# Task directions
Show every line of the data that includes the word "field".

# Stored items
↓

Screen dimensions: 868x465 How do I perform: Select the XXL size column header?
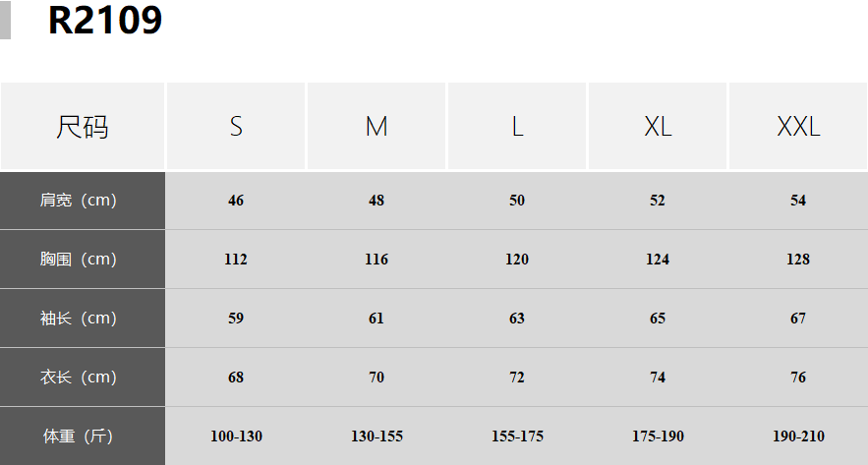[798, 127]
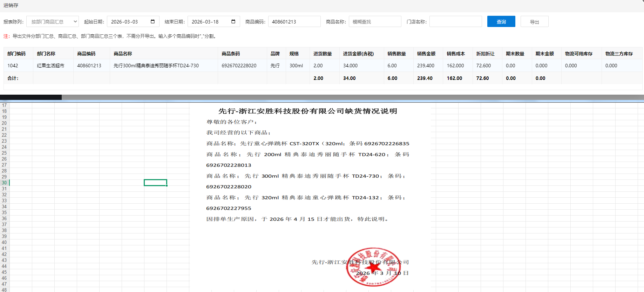Image resolution: width=644 pixels, height=292 pixels.
Task: Select spreadsheet row header 30
Action: point(4,183)
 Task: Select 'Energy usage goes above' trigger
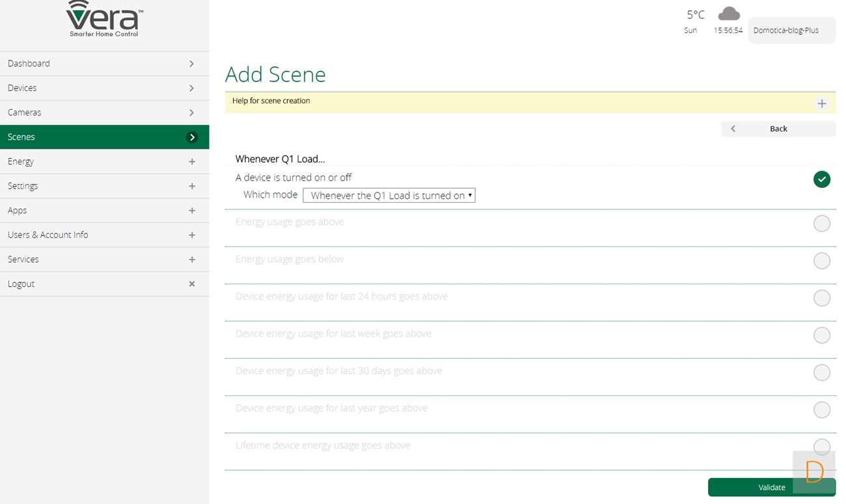(x=821, y=224)
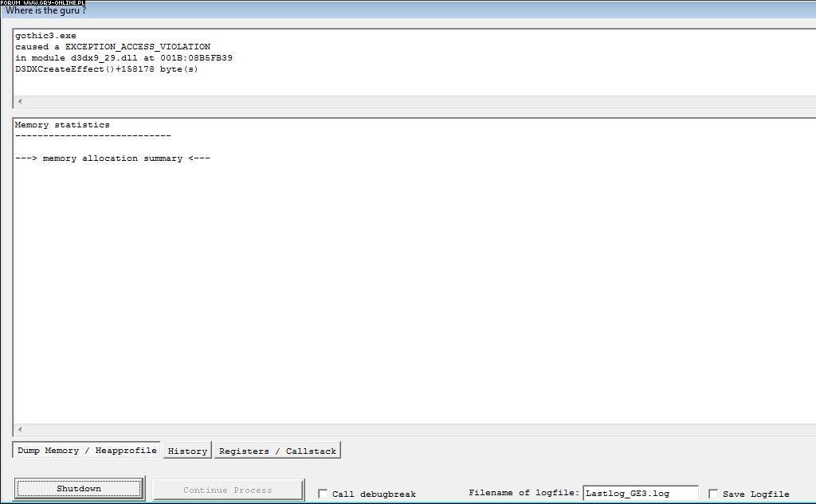Click left scroll arrow in error message pane
The image size is (816, 504).
pos(20,102)
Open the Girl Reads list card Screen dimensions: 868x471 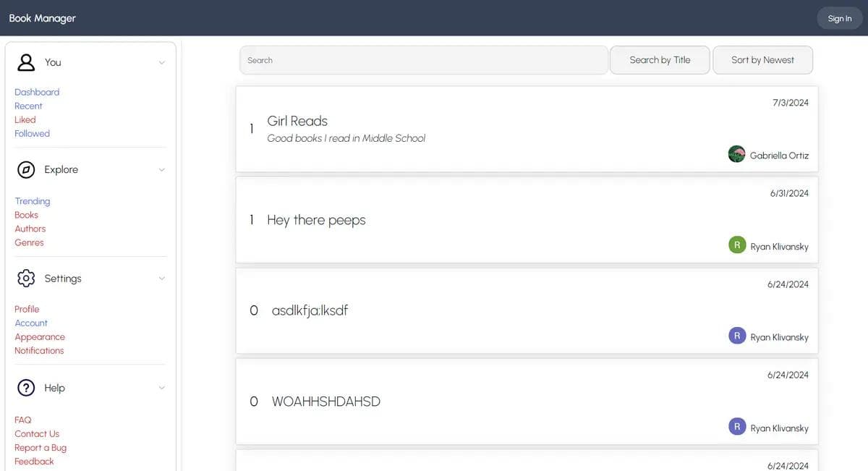(x=297, y=121)
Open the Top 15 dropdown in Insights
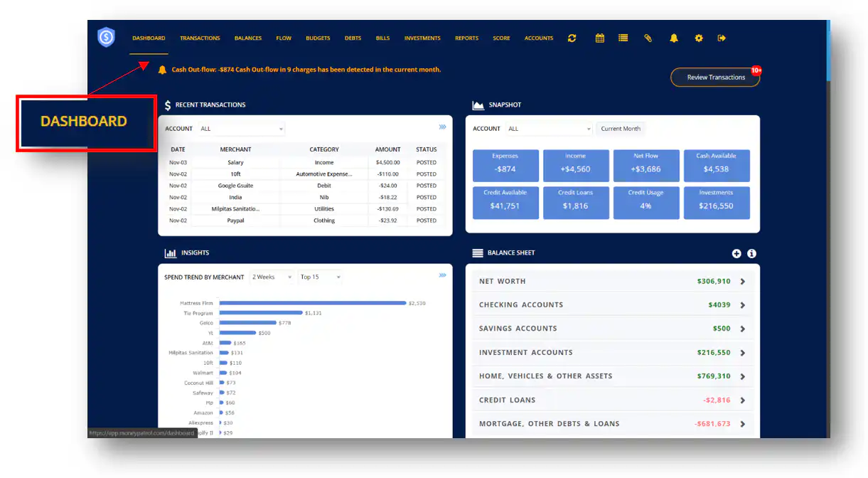Viewport: 868px width, 478px height. (320, 277)
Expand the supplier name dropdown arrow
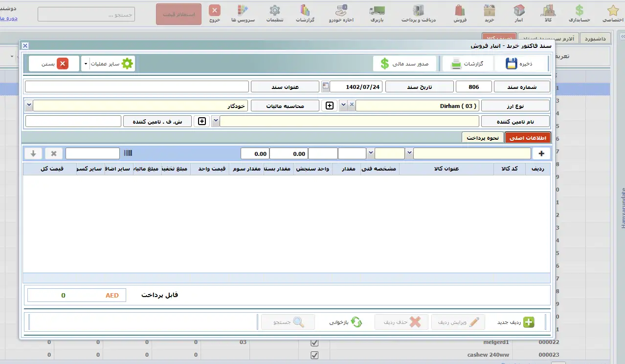625x364 pixels. pos(215,121)
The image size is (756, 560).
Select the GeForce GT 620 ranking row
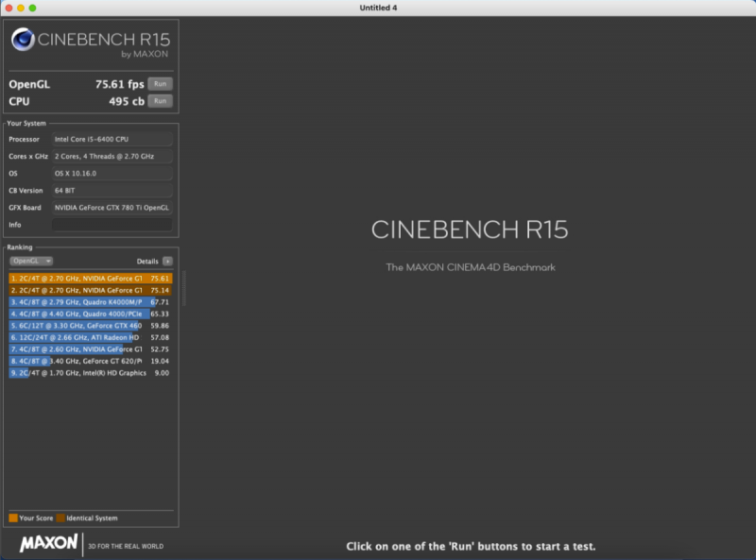coord(90,361)
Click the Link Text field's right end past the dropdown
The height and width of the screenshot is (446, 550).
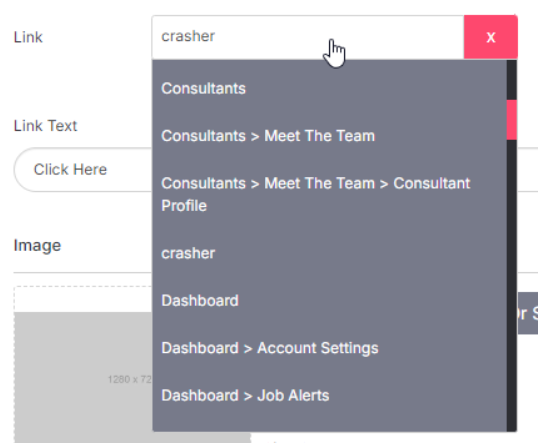point(528,170)
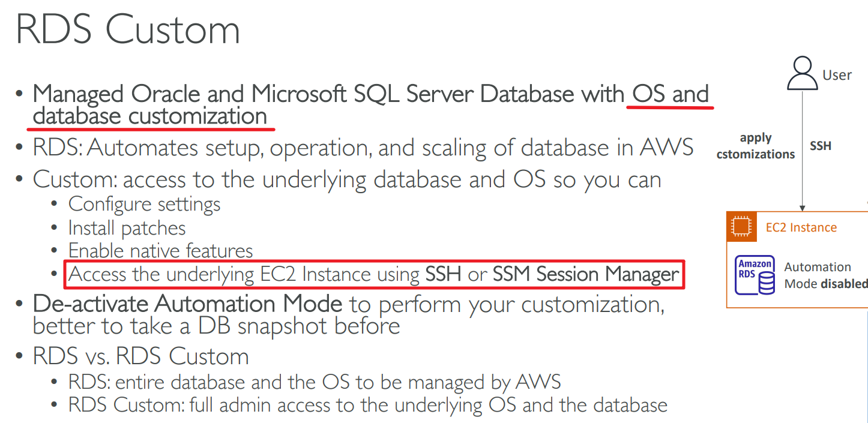
Task: Click the "User" label next to the person
Action: (837, 75)
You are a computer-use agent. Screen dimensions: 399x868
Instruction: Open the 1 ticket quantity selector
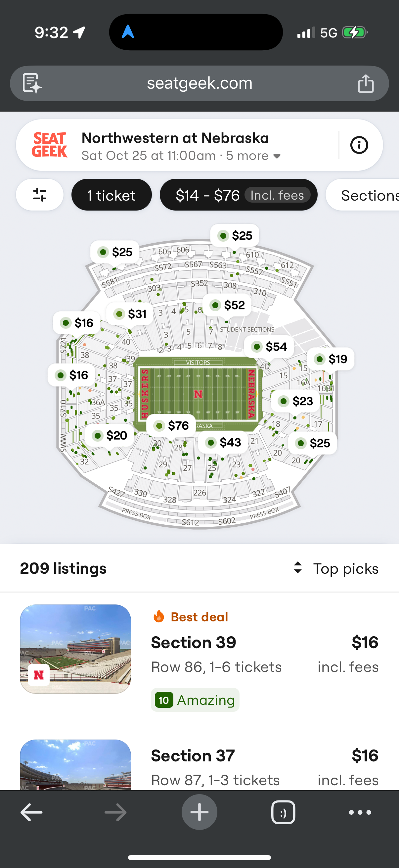click(111, 195)
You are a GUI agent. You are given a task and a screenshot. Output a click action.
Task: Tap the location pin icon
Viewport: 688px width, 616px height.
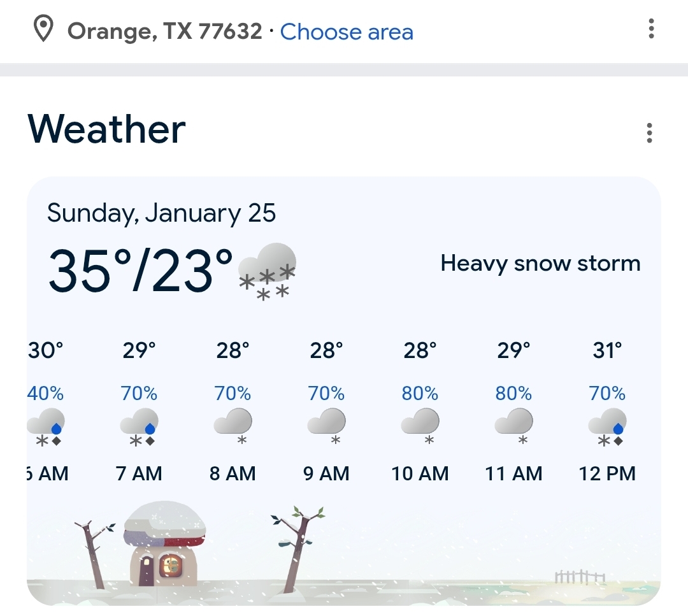point(43,30)
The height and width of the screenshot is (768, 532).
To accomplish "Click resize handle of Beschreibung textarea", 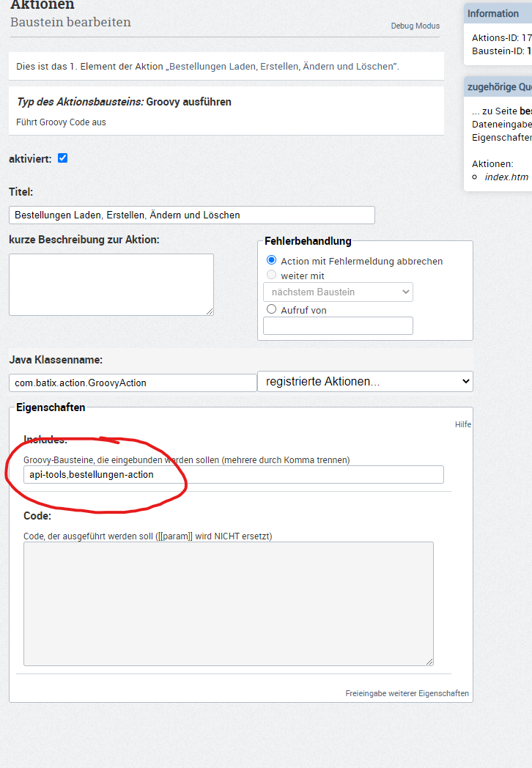I will click(210, 311).
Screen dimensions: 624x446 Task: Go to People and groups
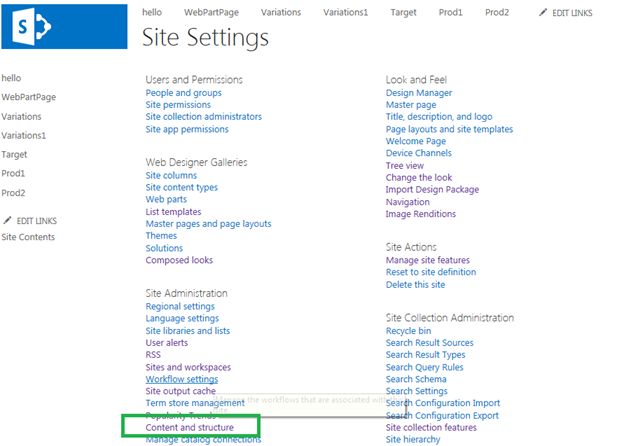[183, 93]
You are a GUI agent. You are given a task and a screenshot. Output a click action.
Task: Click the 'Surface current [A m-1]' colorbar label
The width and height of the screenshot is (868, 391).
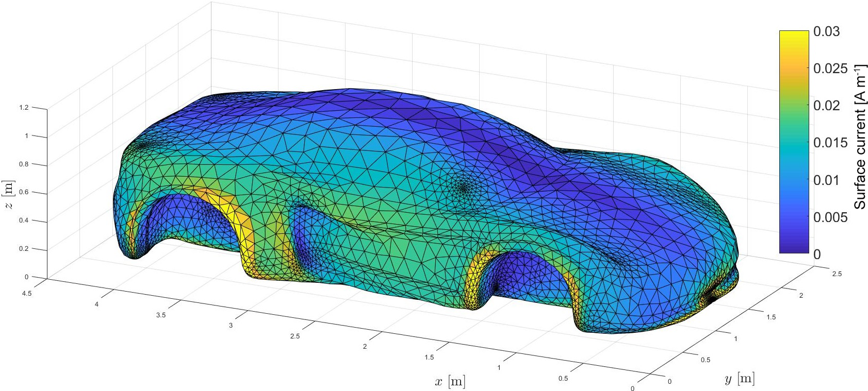coord(860,137)
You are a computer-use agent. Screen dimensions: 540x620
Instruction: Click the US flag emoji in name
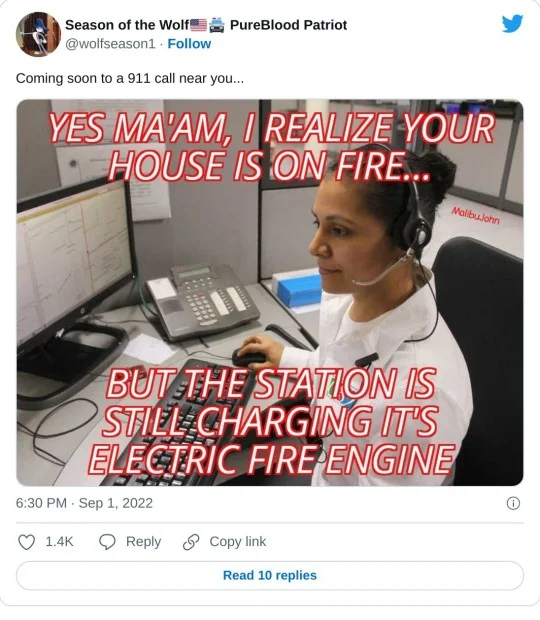coord(198,25)
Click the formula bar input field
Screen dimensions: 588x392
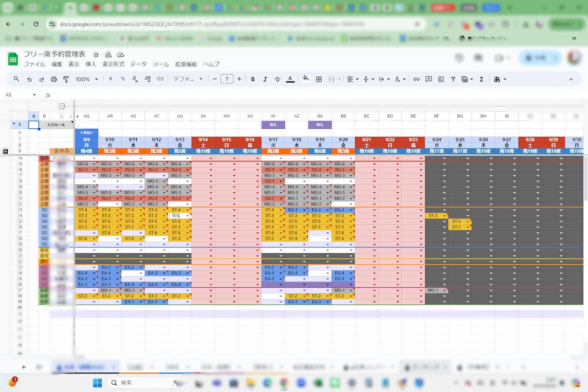tap(313, 95)
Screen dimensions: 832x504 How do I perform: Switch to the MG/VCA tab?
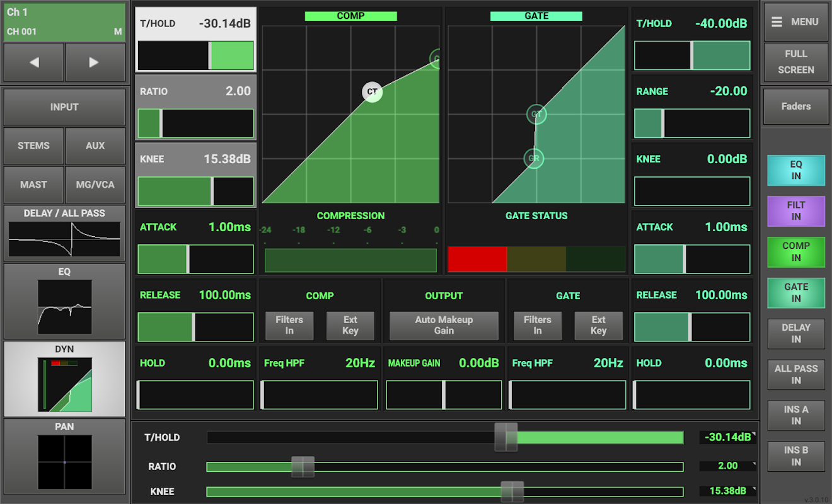pos(95,185)
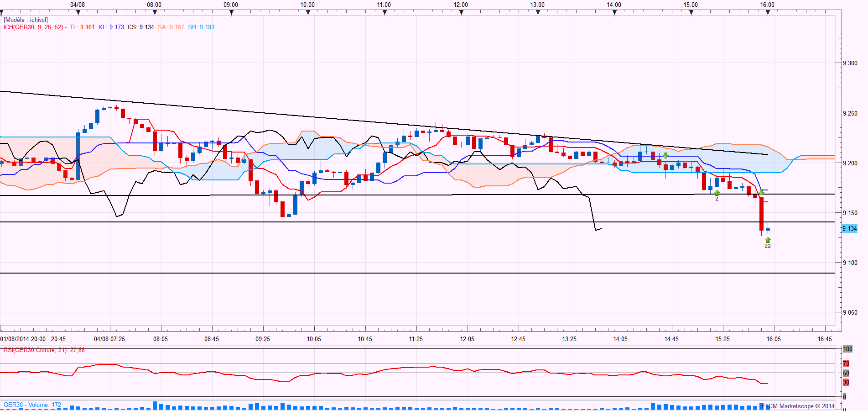Click the orange SA: 9 167 value

(x=171, y=27)
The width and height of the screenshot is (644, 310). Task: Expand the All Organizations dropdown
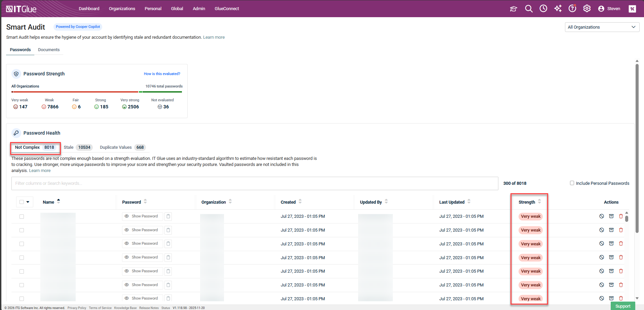(602, 27)
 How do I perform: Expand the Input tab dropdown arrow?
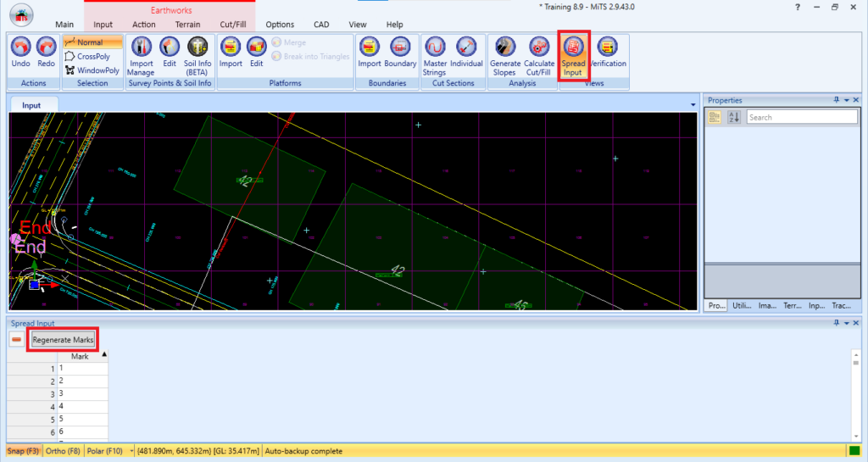coord(693,104)
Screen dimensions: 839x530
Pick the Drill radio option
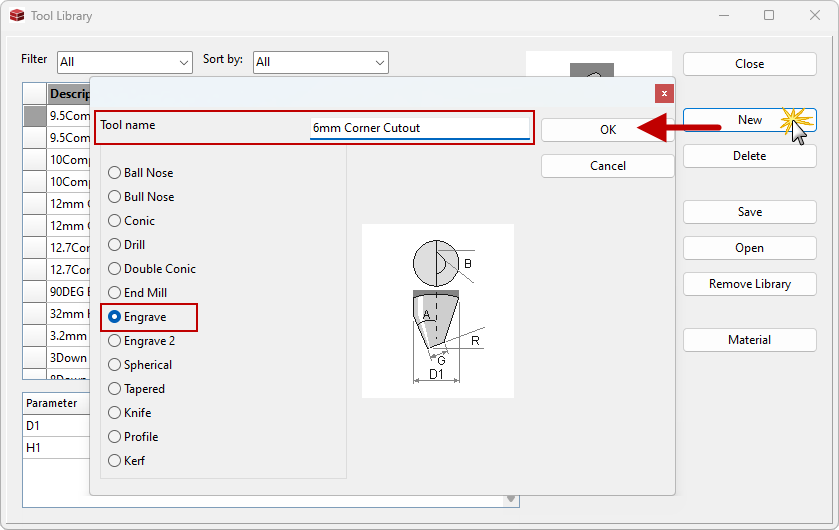tap(115, 245)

↑

# Written answer
Click the Link Text field's right end past the dropdown
Click the formula bar input field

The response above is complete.